11 March 12:30-13:30 Deep Randomized Neural Networks Claudio Gallicchio University of Pisa Homepage
Deep Neural Networks (DNNs) are a fundamental tool in the modern development of Machine Learning. Beyond the merits of the training algorithms, a great part of DNNs success is due to the inherent properties of their layered architectures, i.e., to the introduced architectural biases. This talk explores recent classes of DNN models in which the majority of connections are untrained, i.e., randomized or more generally fixed according to some specific heuristic. Limiting the training algorithms to operate on a reduced set of weights implies intriguing features. Among them, the extreme efficiency of the learning processes is undoubtedly a striking advantage with respect to fully trained counterparts. Besides, despite the involved simplifications, randomized neural systems possess remarkable properties both in practice, achieving state-of-the-art results in multiple domains, and theoretically, allowing to analyze the intrinsic properties of neural architectures. This talk will cover the major aspects regarding Deep Randomized Neural Networks, with a particular focus on dynamically recurrent deep neural systems for time-series and graphs.
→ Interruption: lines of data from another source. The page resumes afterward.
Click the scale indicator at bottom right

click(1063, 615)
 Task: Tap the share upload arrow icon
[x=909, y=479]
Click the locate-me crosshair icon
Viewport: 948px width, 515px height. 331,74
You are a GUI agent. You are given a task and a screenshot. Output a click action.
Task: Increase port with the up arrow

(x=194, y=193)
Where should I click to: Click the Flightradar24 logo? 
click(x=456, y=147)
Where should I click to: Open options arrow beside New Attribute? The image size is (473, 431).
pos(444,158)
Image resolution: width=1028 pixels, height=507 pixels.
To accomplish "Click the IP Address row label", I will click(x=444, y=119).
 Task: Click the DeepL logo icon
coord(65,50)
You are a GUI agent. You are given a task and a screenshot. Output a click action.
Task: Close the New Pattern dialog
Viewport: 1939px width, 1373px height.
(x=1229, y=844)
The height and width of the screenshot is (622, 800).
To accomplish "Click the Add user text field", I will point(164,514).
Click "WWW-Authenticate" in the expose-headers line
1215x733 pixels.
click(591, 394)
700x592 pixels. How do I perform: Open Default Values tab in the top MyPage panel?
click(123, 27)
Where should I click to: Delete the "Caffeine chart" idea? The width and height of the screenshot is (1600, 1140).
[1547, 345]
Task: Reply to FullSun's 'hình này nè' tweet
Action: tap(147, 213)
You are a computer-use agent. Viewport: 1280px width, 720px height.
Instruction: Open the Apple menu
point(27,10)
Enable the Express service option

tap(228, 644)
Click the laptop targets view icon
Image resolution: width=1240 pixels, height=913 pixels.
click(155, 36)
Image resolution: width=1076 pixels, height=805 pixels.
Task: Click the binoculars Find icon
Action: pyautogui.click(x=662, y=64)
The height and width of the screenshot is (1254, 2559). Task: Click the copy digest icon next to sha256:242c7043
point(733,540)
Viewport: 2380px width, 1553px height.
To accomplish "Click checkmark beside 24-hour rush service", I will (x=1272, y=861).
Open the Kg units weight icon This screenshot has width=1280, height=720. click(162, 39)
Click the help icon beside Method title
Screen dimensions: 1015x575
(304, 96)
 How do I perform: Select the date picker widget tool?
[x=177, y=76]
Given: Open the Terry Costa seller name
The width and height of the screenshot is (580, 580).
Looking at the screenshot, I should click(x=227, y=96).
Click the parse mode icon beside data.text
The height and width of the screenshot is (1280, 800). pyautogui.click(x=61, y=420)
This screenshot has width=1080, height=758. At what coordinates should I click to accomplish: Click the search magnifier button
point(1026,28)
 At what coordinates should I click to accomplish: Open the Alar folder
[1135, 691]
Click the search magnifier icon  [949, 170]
18 Feb 12:30-13:30 Some recent contributions to psychometrics Steffen Grønneberg BI BI
I will summarize some recent psychometric papers I have written jointly with Njål Foldnes and Jonas Moss. I will focus on two papers: "Partial identification of latent correlations with binary data" (2020, Psychometrika) and "The sensitivity of structural equation modeling with ordinal data to underlying non-normality and observed distributional forms" (2021, Psychological methods, forthcoming). We consider a class of statistical models for ordinal data much in use in applied psychology and other fields within the social sciences from a critical perspective. A traditional and to a large extent unverifiable assumption is that the ordinal variables originating from a person's answers to a questionnaire on a scale say of 1 to 5 (E.g. "How content are you with your life", "Are you happy with your life?", etc.) is generated by "chopping up" (or more technically, discretizing) a continuous multivariate normal variable. We refused to make this assumption, and saw where it led us. The papers investigate what can be inferred from assuming only that the answers are discretization of some variable, not necessarily normal, and to what extent existing methodology is robust towards underlying non-normality.
11 Feb 12:30-13:30 Fake news, Digital Wildfires, and Graph Neural Networks Johannes Langguth Simula/BI Simula
In the recent years, misinformation in social networks, often referred to as fake news, has received significant attention from media, researchers, and the general public. We introduce the the topic while focusing on digital wildfires i.e. fast spreading online misinformation phenomena with the potential to cause harm in the physical world. We introduce possible countermeasures from the computer science point of view and show that among the possible countermeasures, network based approaches are particularly suitable, both due to their generality and robustness. We then explain the recently developed graph neural networks and show why they constitute a powerful tool for network based tracking of misinformation.